FAST Recovery Act: It’s back! But in a different form! You may recall that a law passed in 2022 called the FAST Recovery Act. It was aimed at regulating the fast-food industry and gave a council the right to increase the minimum wage for fast-food workers up to $22 per hour. Fast-food employers did not like that, so they gathered enough signatures to put the FAST Recovery Act on the 2024 ballot for approval, or disapproval, by California voters. Because of that, the law could not go into effect.
While everyone was getting ready for the 2024 ballot showdown, fast-food employers agreed to pull the ballot measure in exchange for a different law. That different law is AB* 1228, and Governor Newsom signed it into law this year.
Under AB 1228, the hourly rate for fast-food workers will increase to $20 per hour on April 1, 2024. Starting on January 1, 2025, the fast-food council will have the power to increase that minimum wage by 3.5 percent or by the percentage increase of the Consumer Price Index.
The law applies only to relatively large fast-food chains which have at least 60 or more restaurants in the United States. Those chains must be under one brand, or its restaurants must have uniform products, marketing, look, etc. They also must be truly fast-food establishments that require upfront payment, prepare food for immediate consumption, provide little or no table service, etc.
Paid Sick Leave: The California sick leave laws have changed. SB* 616 requires all employers to provide at least 40 hours or 5 days of paid sick leave, and employees can accrue as much as 80 hours or 10 days of leave. Employers may cap annual use to 40 hours/5 days. Alternatively, employers can front load 40 hours/5 days each year.
Reproductive Bereavement Leave: SB 848 requires employers, who have at least 5 employees, to provide leave for employees who have suffered a reproductive loss. An employee must take the leave within 3 months of the loss and may take up to 5 days. If the employee has separate loss events, the employee may take up to 5 days for each event, up to 20 days total for a 12-month period. An employee is eligible after 30 days of employment. Employers cannot ask for documentation to prove that a reproductive loss has occurred. Reproductive loss includes stillbirth, failed surrogacy or adoption, miscarriage, or assisted reproduction that did not workout.

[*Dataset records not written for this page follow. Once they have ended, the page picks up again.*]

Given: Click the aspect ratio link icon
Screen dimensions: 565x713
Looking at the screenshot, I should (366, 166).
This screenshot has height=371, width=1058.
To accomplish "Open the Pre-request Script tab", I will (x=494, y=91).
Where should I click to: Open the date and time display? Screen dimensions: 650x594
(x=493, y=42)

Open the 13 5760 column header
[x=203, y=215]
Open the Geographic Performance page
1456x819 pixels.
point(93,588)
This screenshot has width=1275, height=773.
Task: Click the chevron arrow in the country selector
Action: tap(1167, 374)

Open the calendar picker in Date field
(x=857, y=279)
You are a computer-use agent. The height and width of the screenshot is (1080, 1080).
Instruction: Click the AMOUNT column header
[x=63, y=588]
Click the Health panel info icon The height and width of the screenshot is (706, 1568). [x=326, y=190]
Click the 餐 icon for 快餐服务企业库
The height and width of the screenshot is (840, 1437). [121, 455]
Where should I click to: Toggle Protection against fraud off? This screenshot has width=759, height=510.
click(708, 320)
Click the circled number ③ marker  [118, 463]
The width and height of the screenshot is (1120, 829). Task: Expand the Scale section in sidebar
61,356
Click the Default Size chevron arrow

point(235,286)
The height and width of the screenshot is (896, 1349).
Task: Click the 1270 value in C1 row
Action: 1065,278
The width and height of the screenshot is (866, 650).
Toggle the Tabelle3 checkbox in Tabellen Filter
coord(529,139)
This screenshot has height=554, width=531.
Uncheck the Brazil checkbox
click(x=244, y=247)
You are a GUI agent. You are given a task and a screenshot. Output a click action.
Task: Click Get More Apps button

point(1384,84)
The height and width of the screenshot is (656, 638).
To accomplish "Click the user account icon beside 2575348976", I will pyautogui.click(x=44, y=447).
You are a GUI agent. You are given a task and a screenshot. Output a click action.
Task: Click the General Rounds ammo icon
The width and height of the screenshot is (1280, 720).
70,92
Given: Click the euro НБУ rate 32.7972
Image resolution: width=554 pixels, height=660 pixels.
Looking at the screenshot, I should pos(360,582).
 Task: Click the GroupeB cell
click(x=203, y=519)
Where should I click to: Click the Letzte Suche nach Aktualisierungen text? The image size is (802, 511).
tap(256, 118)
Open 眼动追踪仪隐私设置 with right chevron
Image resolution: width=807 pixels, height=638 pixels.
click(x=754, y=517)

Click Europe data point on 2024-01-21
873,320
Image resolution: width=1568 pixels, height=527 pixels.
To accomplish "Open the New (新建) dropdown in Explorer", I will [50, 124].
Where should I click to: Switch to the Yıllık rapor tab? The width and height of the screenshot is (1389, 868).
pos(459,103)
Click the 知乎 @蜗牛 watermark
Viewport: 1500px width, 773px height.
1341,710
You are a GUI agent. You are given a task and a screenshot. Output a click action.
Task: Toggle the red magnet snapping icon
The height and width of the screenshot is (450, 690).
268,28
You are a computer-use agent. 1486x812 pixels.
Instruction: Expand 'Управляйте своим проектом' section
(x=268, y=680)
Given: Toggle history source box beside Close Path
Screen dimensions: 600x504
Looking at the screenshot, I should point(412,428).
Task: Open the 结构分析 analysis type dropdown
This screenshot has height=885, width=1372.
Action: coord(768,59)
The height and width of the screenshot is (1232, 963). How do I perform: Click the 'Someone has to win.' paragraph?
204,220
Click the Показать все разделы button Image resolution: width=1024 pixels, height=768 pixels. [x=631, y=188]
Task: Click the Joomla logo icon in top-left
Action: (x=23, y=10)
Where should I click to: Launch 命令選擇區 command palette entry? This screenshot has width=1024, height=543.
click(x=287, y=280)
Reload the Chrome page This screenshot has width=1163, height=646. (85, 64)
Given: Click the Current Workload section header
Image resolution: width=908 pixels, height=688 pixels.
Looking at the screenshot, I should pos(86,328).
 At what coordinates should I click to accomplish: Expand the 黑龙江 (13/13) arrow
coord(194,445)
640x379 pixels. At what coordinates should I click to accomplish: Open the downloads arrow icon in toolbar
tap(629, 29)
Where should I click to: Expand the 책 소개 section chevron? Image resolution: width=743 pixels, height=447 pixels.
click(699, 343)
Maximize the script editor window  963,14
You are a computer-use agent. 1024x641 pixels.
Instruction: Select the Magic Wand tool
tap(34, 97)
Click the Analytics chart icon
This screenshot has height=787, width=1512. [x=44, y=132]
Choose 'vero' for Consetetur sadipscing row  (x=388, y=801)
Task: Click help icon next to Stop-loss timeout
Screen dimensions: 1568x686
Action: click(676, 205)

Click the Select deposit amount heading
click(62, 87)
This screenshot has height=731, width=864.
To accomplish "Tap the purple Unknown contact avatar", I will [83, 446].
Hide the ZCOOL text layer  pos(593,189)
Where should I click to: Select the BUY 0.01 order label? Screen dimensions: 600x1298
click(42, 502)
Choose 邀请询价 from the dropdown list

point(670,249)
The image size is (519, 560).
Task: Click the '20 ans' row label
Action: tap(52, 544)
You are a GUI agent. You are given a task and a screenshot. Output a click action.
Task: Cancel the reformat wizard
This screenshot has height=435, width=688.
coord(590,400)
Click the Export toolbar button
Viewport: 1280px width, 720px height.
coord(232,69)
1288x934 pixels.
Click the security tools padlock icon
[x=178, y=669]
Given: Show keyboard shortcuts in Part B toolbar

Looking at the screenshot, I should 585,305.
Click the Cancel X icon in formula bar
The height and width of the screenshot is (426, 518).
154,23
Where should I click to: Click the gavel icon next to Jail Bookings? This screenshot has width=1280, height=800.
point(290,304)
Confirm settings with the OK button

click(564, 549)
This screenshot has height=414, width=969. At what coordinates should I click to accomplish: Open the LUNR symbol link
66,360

Workers’ Cannabis Use Protected: AB 2188 was passed in 2022, but it will go into effect on January 1, 2024, and SB 700 expands its requirements. Accordingly, an employer may not discipline an employee’s use of cannabis outside of work. Of course, if an employee comes to work high or with marijuana, then an employer may discipline that employee. Similarly, an employer may screen and refuse to hire job applicants who test positive for psychoactive cannabis metabolites. Even so, an employer may not ask about prior cannabis use or use criminal history of cannabis against an applicant unless the Fair Chance Act allows it.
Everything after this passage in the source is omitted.